Segment Start: Data records

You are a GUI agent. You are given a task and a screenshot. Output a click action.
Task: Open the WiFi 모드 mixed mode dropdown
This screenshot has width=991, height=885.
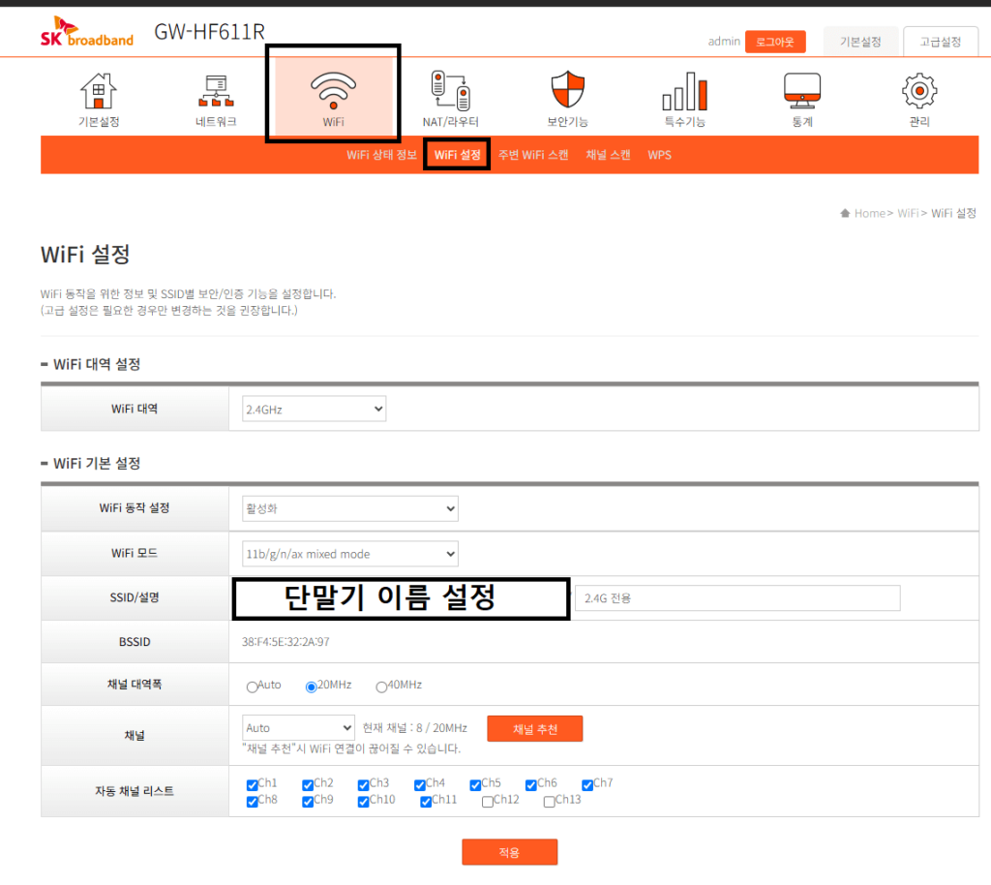349,554
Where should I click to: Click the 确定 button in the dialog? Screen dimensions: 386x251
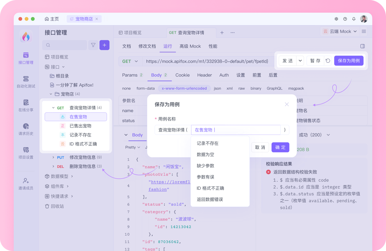280,147
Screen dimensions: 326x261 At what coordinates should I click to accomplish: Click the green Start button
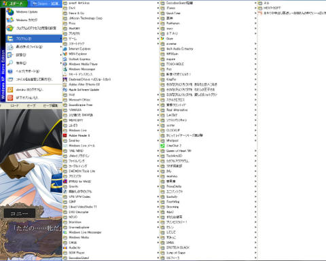[x=14, y=3]
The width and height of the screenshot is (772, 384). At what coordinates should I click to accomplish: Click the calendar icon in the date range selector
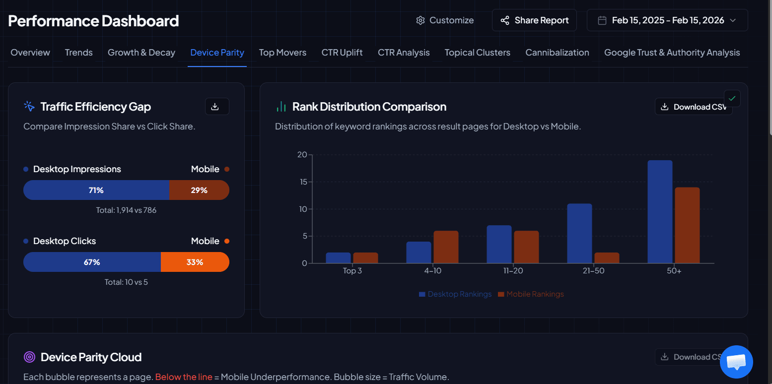(603, 20)
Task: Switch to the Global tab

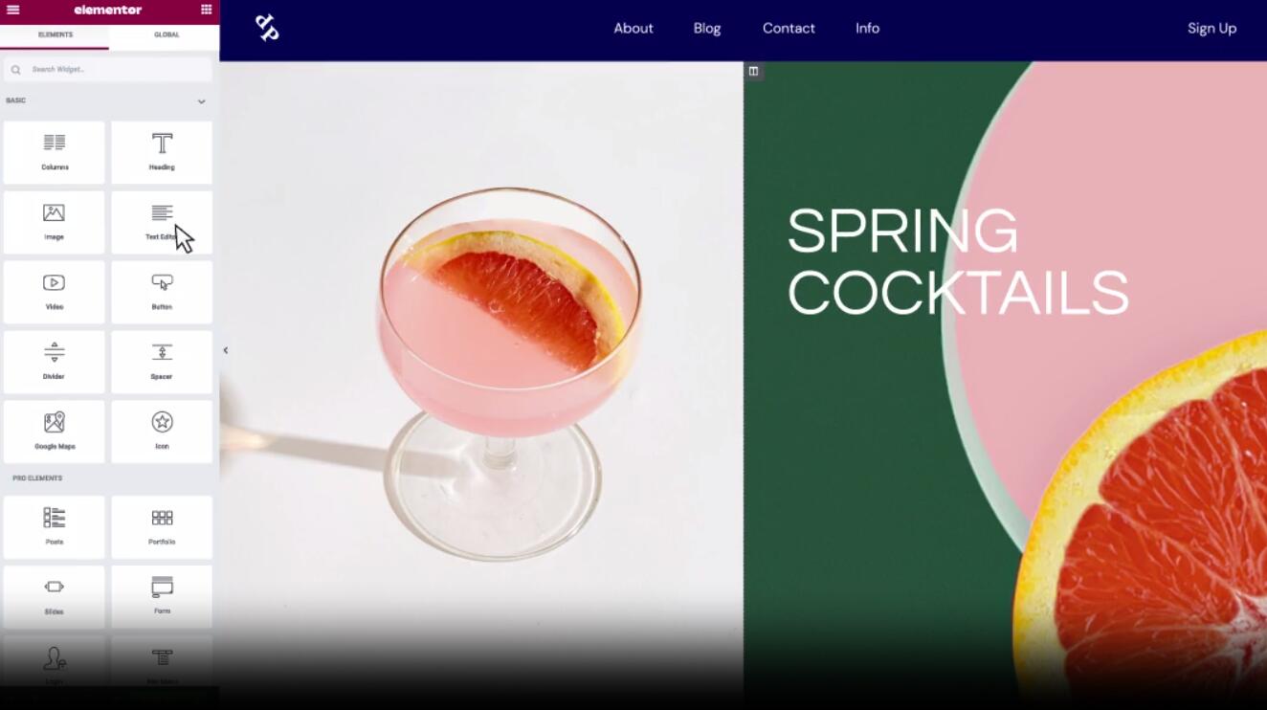Action: coord(167,34)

Segment End: Data records

Write out exactly the lines from the one containing "Task: Open the WiFi 모드 mixed mode dropdown" through the end of the entries, both included. Pictures are not copied.

Task: Open the WiFi 모드 mixed mode dropdown
This screenshot has width=991, height=885.
349,554
Where should I click to: Click the 确定 button in the dialog? Screen dimensions: 386x251
280,147
Screen dimensions: 326x261 At what coordinates should I click to accomplish: Click the green Start button
[x=14, y=3]
The width and height of the screenshot is (772, 384). At what coordinates should I click to accomplish: Click the calendar icon in the date range selector
(603, 20)
Task: Switch to the Global tab

Action: coord(167,34)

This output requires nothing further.